Tak ayal, kritik berdatangan dari sekian lembaga penyelanggaran pendidikan swasta terkemuka seperti Muhammadiyah, LP Ma’arif PBNU, PGRI, Taman Siswa, lembaga pendidikan Kristen, Katolik, dan yang berbasis agama, bahkan oleh guru honorer sendiri.
Pemerintah Harus Cermat Buat Regulasi
Dalam forum daring Vox Populi Institute Indonesia bertema “Evaluasi dan Prospek Pendidikan Indonesia 2022” pada Senin (7/2), Sekretaris Majelis Pendidikan Dasar dan Menengah (Dikdasmen) PP Muhammadiyah, R Alpha Amirrachman, berharap pemerintah lebih berhati-hati dalam membuat produk kebijakan.
“Kami sangat menyesalkan karena program ini awalnya ada kelengahan dalam pembuatan kebijakan. Awalnya disasar untuk guru-guru honorer yang ada di sekolah-sekolah swasta. Tapi karena tidak clear, akhirnya juga menyasar guru-guru tetap yang ada di sekolah-sekolah swasta dan itu rata-rata sudah sertifikasi, sudah berpengalaman, sebagian kepala sekolah dan ini menjadi disrupsi yang luar biasa,” keluhnya.

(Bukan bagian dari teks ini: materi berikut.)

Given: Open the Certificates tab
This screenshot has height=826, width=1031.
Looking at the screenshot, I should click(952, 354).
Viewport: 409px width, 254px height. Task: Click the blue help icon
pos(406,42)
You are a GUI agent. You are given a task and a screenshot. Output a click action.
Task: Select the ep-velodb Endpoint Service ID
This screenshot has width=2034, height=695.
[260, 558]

PPPK adalah Niat Baik yang Salah Sasaran
Dari sedikitnya tujuh ribu lembaga pendidikan Muhammadiyah, terdapat sebanyak 75.734 guru. Dari angka itu, kata Alpha sebanyak 4.731 guru lolos PPPK dan diperkirakan terus bertambah.
Mewakili keluhan yang sama dari lembaga penyelenggara pendidikan swasta lain seperti LP Ma’arif PBNU, Taman Siswa, PGRI, hingga berbagai lembaga pendidikan berbasis agama selain Islam, Alpha Amirrachman menyayangkan niat baik pemerintah yang terkesan tergesa-gesa.

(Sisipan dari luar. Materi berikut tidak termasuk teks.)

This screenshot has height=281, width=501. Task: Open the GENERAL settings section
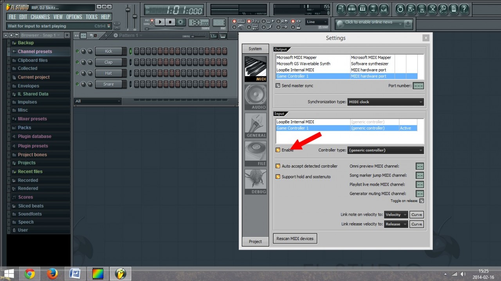pyautogui.click(x=256, y=125)
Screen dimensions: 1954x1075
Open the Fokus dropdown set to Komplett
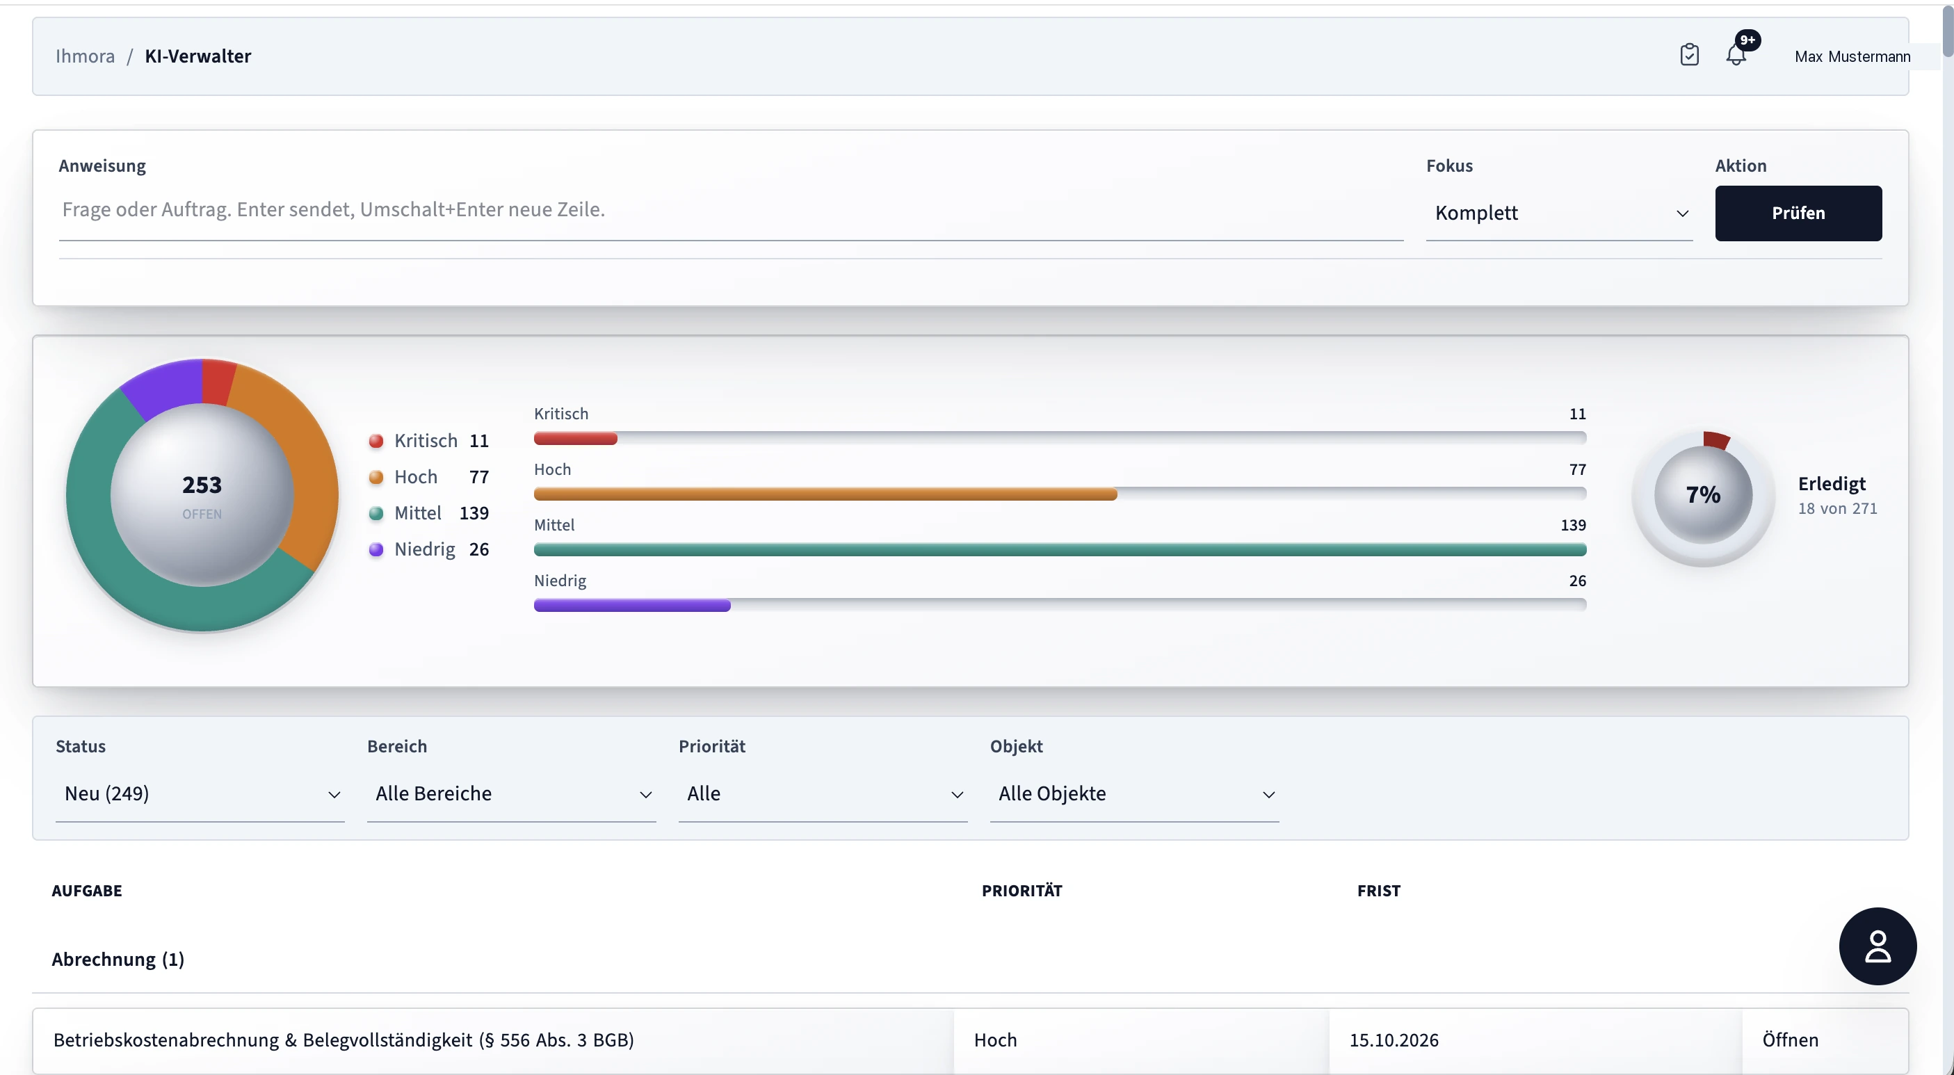point(1559,213)
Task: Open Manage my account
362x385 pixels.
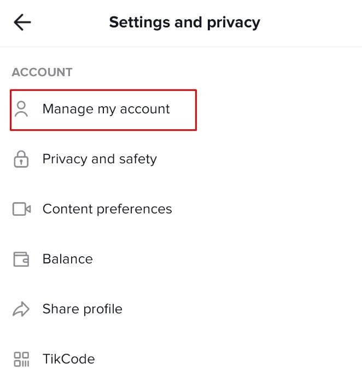Action: (x=106, y=109)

“Jadi ini bukan hanya sekadar hak mereka (guru honorer) untuk mendapatkan hidup yang lebih baik. Kami setuju dan apresiasi, tapi dalam pelaksanaan dan implementasinya tolong ini dipikirkan implikasinya secara matang agar tidak memecahkan masalah tapi dengan menimbulkan masalah baru,” pesannya.
Alpha mengingatkan, Muhammadiyah beserta lembaga lain di atas telah meringankan beban dan kewajiban pemerintah dalam mencerdaskan anak bangsa. Muhammadiyah sendiri bahkan telah menyelenggarakan pendidikan sejak awal abad 20 hingga saat ini.
“Yang perlu dipahami kalau pemerintah bekerja sama atau bersinergi untuk kami, itu bukanlah untuk kami atau dalam tanda kutip membantu dalam berbagai hal sekolah-sekolah yang digerakkan masyarakat itu bukanlah untuk kami, untuk Muhammadiyah, atau untuk organisasi yang menggerakkan. Tapi untuk anak bangsa itu sendiri. Jadi itu akan kembali kepada negara. Karena kita memberikan sumbangsih mendidik anak bangsa bukan untuk kita, tapi untuk bangsa,” tegasnya.
Melemahkan Inisiatif Masyarakat Memajukan Pendidikan
Dalam forum yang sama, pengamat pendidikan nasional, Darmaningtyas menyebut ada tiga generasi penyelenggara pendidikan nasional beserta fungsinya.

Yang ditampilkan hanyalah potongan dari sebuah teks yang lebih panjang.